By AT editor - 12 July 2022 at 10:22 pm
AfDB chief agrees to help struggling Zimbabwe resolve debt

With Zimbabwe’s inflation rate running rampant, President Emmerson Mnangagwa of Zimbabwe completed a two-day round of talks on Tuesday that focused on the country’s debt-laden economy.

Mnangagwa met with Akinwumi Adesina, head of the African Development Bank (AfDB), to discuss ways to resolve some US$13 billion in debt.

Zimbabwe did well by growing the economy by about 6% in 2021, which was above the growth average for Africa,” Adesina told reporters. “But, going forward, Zimbabwe cannot run up the hill with a back pack full of sand.” 

Adesina said the people of Zimbabwe had suffered long enough, with 40% living in extreme poverty. “We have to change this, create new hope,” he added. That goal is made all the more important by Zimbabwe’s role in contributing to the success of a new economy under the African Continental Free Trade Area (AfCFTA) agreement.

The news was met by skepticism from Zimbabweans struggling to meet basic needs in an economy with one of the world’s highest rates of inflation. Opposition leader and human rights activist Tendai Biti, a former finance minister for Zimbabwe, has noted it was the third time in 14 years that ruling Zanu PF party leaders had pushed the economy into hyperinflation.

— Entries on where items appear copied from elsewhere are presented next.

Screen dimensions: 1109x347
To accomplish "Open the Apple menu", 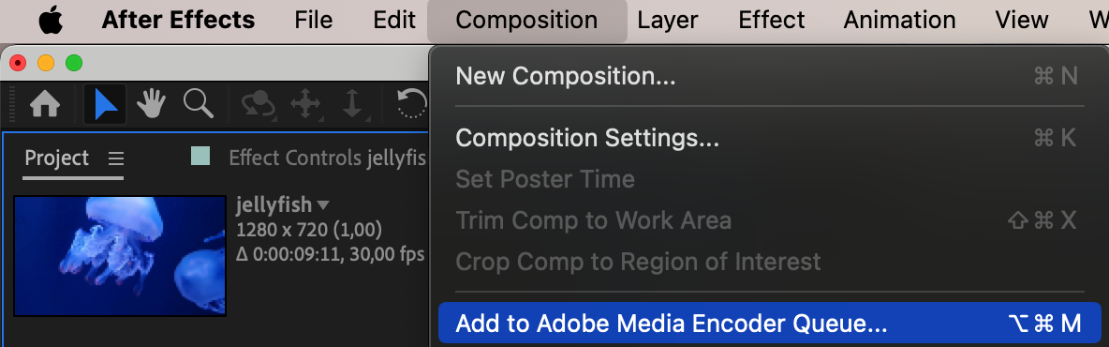I will [51, 20].
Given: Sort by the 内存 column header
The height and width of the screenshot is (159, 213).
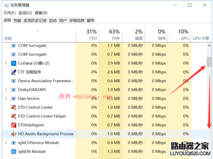Looking at the screenshot, I should 111,35.
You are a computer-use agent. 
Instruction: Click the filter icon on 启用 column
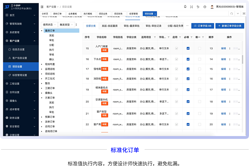[180, 37]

Mnangagwa and Mthuli Ncube, Zimbabwe’s finance minister, have instituted reforms praised by Adesina, but they’re not enough to move the country forward or lead to the removal of existing sanctions linked to debt default. The AfDB says Zimbabwe is the only regional member country under sanctions with the development bank because of debt arrears of more than $2.6 billion.

The AfDB leader also met with African and G7 nation diplomats and financial leaders while in Zimbabwe.